Under this line are the records; write out word for word the part that begins at the line containing "Where should I" and ends at the line containing "Task: Focus the Your password field", and no more.

→ DATA RECORDS
□ □ □ □
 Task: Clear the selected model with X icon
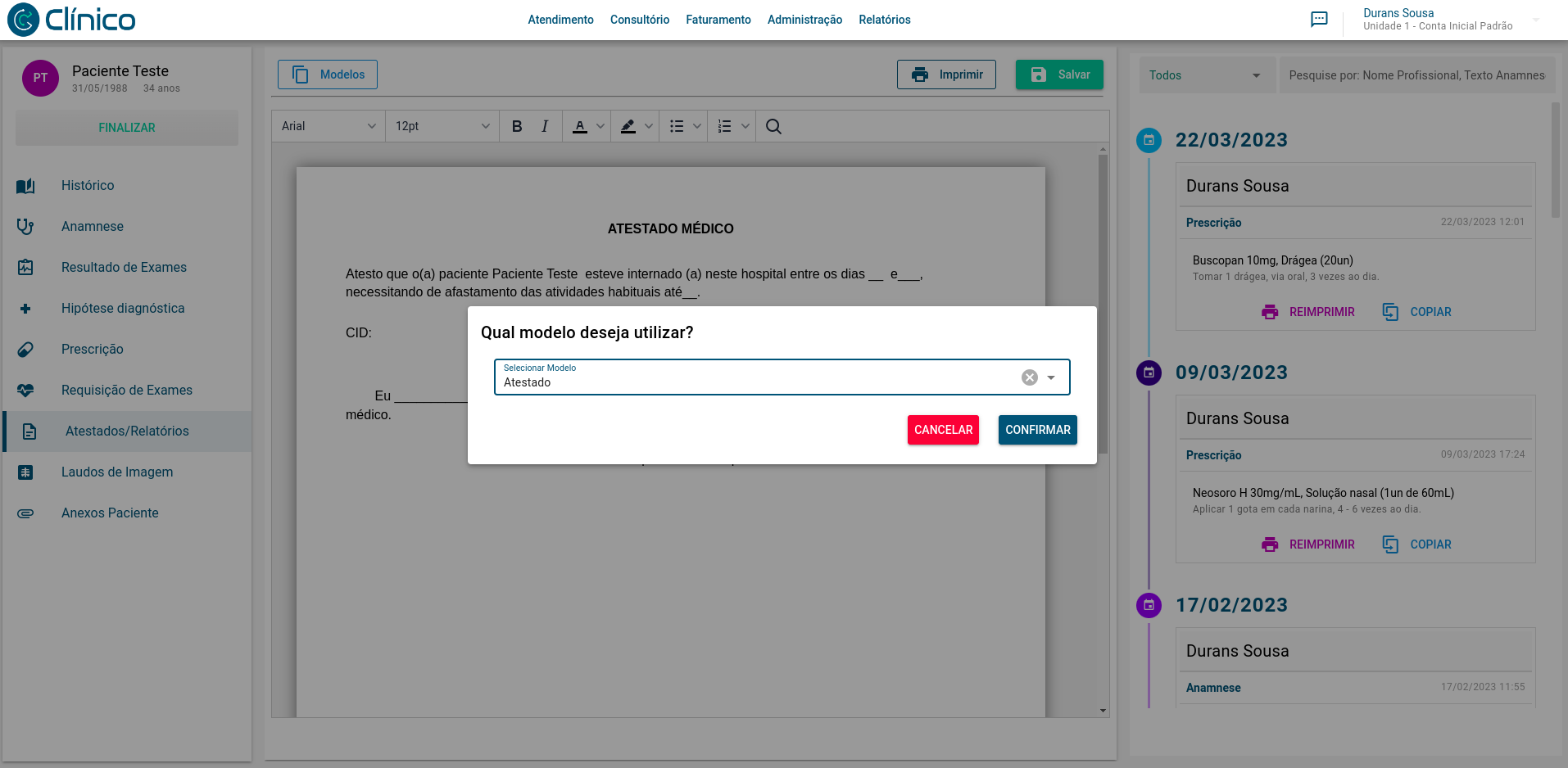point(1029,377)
□ □ □ □
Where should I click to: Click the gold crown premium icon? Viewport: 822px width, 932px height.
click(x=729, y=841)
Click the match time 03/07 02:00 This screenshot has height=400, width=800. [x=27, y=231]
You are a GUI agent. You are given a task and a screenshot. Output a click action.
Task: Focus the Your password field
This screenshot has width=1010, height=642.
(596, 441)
□ □ □ □
→ FINISHED EXERCISE
Where should I click to: Click the gold crown premium icon? Viewport: 822px width, 932px height.
click(x=729, y=841)
Click the match time 03/07 02:00 This screenshot has height=400, width=800. [x=27, y=231]
You are a GUI agent. You are given a task and a screenshot. Output a click action.
Task: Focus the Your password field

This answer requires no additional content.